Jules François Ferry war ein französischer Ministerpräsident und Minister in der Dritten Republik.
Ferry war von Beruf Jurist und gehörte dem linken republikanischen Lager an. Er tat sich als Gegner des Zweiten Kaiserreiches hervor und war ab 1869 Parlamentsmitglied. In dieser Zeit befasste er sich vor allem mit der französischen Innenpolitik.
Schon kurz nachdem er am 23. September 1880 sein erstes Kabinett als Ministerpräsident bildete, wandte er sich jedoch vor allem der Kolonialpolitik zu. Bereits auf dem Berliner Kongress von 1878 hatten die europäischen Mächte Frankreich die Übernahme Tunesiens aus den Resten des zerfallenden Osmanischen Reiches in Aussicht gestellt. Ferry ging unmittelbar nach seinem Regierungsantritt an die Verwirklichung dieses Anspruchs, bei der Frankreich sich in Konkurrenz mit Italien befand, und schuf 1881 das französische Protektorat Tunesien.

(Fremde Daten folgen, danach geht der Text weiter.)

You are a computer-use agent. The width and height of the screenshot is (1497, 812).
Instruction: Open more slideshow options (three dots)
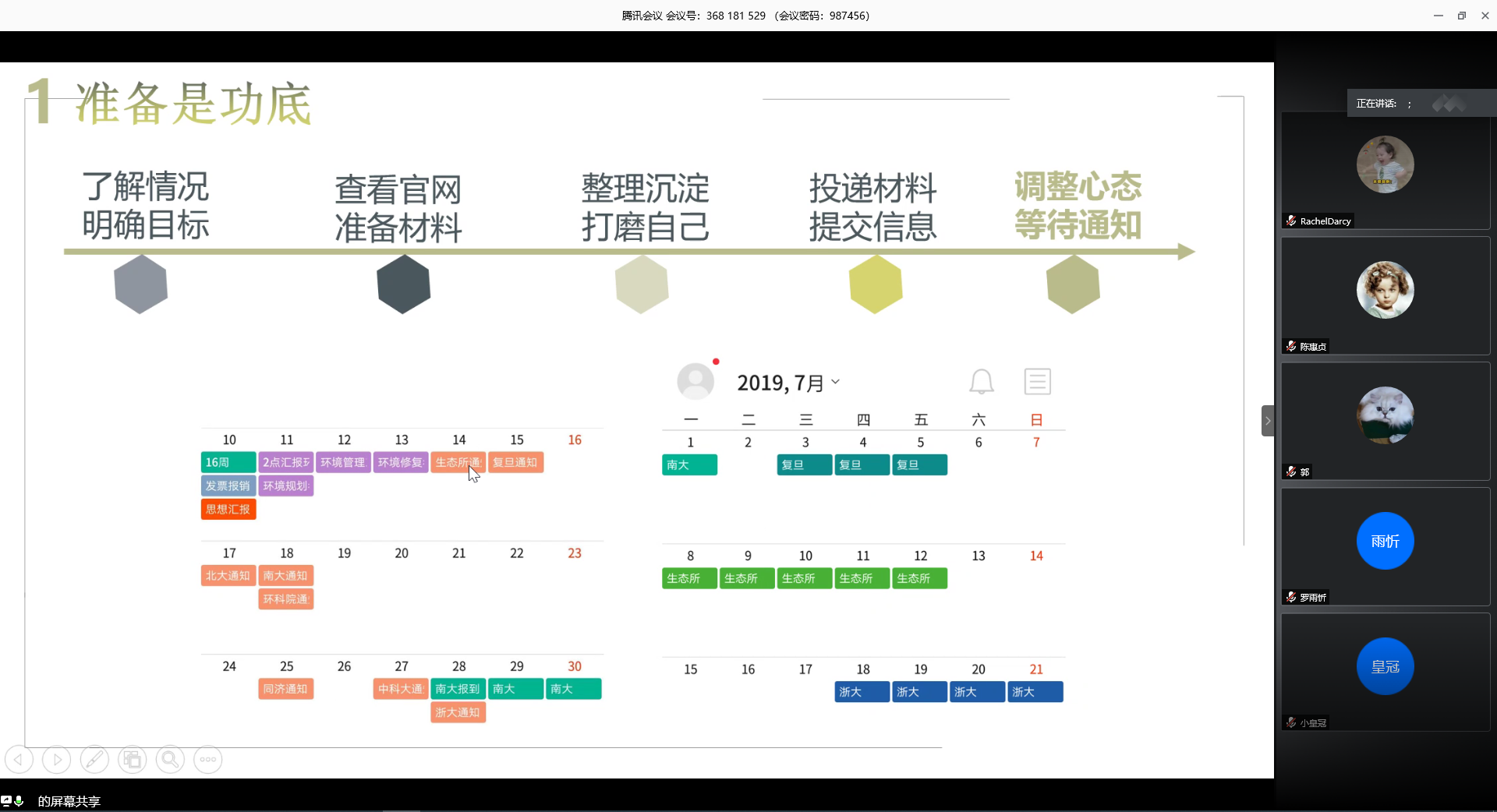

Zu seinen innenpolitischen Leistungen zählte noch 1880 die Einführung des unentgeltlichen und verpflichtenden Grundschulbesuchs. Darüber hinaus drängte er den Einfluss der Jesuiten auf das Schulsystem zurück, organisierte die Lehrerausbildung neu und ließ die erste staatliche Mädchenschule einrichten.